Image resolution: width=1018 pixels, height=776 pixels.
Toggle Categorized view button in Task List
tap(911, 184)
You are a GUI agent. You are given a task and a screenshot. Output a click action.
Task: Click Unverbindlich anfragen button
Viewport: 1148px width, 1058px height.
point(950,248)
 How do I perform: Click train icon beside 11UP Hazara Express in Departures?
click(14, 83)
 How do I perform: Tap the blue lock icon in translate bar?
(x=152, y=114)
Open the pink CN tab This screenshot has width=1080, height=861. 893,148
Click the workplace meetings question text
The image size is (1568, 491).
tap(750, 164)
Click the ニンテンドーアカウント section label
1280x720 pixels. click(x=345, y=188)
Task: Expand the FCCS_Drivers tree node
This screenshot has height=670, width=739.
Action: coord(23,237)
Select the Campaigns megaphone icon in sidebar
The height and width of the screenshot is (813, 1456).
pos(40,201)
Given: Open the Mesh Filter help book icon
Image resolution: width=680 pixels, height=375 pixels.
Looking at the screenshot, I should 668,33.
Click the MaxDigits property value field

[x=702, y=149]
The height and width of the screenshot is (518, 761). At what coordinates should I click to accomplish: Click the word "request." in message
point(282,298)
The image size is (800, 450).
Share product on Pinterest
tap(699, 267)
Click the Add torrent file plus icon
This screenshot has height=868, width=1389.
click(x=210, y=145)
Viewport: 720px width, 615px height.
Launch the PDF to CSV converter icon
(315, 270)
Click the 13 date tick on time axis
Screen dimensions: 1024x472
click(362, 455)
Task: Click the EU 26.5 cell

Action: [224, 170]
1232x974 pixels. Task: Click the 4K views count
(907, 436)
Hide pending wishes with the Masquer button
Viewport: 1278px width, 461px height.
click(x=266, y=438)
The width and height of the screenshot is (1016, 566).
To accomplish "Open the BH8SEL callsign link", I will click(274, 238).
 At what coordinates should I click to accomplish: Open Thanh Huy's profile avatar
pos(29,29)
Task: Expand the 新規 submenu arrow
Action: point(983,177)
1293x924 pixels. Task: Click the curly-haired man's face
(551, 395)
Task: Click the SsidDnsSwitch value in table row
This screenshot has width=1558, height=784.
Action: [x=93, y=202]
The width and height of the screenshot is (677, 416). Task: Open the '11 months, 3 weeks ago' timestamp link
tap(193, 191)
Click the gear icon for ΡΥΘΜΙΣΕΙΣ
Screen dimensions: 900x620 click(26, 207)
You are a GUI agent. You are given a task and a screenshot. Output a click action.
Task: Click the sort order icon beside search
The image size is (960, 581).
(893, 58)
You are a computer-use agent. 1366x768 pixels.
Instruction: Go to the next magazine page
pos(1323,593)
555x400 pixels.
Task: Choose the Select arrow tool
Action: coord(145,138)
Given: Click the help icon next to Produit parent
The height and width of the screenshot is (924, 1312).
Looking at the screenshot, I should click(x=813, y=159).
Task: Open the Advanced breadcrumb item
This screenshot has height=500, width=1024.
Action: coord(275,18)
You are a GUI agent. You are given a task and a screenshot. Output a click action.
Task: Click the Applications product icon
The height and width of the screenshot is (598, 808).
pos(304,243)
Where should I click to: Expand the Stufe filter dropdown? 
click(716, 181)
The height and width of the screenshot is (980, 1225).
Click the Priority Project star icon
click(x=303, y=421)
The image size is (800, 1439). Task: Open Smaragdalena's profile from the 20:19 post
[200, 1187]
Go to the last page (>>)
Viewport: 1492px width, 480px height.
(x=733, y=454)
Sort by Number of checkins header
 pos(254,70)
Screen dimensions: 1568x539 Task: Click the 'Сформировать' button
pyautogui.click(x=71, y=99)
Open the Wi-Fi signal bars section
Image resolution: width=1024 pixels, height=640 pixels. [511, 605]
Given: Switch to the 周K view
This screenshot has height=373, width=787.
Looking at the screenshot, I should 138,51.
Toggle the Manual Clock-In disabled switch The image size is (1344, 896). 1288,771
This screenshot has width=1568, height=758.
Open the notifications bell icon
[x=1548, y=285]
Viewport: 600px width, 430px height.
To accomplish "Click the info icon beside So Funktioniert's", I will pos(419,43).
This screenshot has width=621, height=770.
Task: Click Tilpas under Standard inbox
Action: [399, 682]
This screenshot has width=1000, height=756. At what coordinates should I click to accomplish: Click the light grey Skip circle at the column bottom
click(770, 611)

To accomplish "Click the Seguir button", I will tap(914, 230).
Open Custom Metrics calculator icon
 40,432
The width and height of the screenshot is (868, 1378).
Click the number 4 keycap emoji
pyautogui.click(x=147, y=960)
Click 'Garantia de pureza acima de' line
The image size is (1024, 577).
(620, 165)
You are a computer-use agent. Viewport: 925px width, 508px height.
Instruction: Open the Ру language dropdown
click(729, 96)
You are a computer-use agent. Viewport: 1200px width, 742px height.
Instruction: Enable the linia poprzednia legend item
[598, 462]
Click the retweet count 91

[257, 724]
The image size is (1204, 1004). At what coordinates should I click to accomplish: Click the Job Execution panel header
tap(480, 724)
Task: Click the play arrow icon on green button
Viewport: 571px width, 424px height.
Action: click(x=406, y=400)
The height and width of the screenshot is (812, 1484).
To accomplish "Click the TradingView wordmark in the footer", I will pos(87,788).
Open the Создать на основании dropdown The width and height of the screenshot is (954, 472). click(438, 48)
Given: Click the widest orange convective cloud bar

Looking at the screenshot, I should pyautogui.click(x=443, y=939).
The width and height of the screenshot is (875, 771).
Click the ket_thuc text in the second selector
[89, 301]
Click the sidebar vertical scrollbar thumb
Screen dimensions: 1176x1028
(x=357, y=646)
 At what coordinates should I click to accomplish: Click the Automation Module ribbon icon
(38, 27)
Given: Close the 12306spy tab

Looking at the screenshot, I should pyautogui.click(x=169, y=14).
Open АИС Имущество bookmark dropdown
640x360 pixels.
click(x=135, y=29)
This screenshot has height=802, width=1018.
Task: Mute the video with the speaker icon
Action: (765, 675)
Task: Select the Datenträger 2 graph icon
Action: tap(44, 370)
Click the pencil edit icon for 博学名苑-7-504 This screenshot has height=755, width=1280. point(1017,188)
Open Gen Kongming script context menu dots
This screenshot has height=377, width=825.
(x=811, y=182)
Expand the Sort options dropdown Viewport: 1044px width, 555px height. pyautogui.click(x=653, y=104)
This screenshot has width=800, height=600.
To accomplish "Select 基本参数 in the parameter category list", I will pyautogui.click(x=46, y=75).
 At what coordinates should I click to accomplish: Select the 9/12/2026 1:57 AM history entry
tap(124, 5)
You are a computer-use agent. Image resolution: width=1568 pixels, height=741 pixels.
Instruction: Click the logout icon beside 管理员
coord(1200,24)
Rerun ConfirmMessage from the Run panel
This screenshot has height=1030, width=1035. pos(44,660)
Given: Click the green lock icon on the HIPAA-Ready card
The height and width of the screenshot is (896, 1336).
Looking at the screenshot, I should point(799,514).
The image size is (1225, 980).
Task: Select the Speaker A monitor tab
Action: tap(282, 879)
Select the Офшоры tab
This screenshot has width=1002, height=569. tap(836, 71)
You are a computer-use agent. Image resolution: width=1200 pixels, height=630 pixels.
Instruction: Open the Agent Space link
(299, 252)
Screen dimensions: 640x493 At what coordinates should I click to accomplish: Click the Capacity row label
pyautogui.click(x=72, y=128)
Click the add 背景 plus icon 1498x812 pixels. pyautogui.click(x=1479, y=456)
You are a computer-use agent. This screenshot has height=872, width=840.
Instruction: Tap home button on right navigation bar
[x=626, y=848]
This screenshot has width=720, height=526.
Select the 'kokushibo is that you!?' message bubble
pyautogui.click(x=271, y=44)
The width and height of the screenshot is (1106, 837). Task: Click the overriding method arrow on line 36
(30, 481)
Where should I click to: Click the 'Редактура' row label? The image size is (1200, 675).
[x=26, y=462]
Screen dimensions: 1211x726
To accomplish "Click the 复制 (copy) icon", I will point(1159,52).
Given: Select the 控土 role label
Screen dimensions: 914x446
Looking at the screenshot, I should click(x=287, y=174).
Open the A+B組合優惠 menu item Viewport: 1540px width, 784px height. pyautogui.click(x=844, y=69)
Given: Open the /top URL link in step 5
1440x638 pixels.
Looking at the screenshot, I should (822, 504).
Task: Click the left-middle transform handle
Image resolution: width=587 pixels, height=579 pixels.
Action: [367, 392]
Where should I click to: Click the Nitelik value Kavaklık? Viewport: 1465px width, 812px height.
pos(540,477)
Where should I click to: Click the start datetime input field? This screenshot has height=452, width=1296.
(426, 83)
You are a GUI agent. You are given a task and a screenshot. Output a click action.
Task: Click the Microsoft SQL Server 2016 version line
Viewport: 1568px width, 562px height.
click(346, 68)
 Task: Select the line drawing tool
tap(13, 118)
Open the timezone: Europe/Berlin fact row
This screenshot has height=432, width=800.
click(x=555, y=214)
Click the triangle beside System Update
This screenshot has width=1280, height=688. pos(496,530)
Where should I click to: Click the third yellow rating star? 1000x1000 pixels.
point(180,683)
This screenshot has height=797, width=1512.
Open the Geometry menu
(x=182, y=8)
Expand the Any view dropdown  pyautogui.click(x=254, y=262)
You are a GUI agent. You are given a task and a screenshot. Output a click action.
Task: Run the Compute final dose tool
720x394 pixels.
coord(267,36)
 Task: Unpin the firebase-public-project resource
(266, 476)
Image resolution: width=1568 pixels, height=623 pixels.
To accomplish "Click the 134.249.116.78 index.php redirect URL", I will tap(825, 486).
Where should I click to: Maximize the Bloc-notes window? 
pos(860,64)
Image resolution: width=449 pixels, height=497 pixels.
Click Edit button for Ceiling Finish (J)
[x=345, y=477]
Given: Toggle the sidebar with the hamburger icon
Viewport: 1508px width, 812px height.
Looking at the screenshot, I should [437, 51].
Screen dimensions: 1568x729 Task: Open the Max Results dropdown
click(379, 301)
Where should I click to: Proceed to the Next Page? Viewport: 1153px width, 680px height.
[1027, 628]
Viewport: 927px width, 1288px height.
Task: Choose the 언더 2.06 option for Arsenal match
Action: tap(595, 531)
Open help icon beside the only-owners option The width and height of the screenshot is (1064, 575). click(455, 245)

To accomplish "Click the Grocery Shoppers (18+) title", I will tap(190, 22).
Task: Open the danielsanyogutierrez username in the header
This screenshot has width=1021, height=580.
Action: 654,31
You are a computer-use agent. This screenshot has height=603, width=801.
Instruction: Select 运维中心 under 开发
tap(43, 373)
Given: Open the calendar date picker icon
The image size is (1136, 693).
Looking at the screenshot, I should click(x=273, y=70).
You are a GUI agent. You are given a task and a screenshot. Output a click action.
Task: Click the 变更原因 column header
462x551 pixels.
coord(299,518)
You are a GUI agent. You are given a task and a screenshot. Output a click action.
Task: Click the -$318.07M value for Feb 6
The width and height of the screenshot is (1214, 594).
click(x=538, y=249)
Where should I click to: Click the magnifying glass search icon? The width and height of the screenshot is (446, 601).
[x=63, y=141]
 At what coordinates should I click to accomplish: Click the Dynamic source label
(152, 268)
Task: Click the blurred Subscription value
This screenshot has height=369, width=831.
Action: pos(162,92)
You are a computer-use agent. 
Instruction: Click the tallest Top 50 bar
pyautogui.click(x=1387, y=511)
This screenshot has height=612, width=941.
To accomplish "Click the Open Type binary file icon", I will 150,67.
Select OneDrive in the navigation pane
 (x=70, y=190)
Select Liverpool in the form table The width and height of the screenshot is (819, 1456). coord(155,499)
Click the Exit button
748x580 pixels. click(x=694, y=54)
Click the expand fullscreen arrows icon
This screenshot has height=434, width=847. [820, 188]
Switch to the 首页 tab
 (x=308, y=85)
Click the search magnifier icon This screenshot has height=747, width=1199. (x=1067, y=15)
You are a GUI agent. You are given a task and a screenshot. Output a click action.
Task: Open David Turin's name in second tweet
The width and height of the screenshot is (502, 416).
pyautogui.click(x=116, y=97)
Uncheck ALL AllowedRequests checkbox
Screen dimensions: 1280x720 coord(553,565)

• [Work to complete]: Search the data for the string "green" and copy out every line where it is found.

• [Task output]:
Task: Click the play arrow icon on green button
Given: Click the green lock icon on the HIPAA-Ready card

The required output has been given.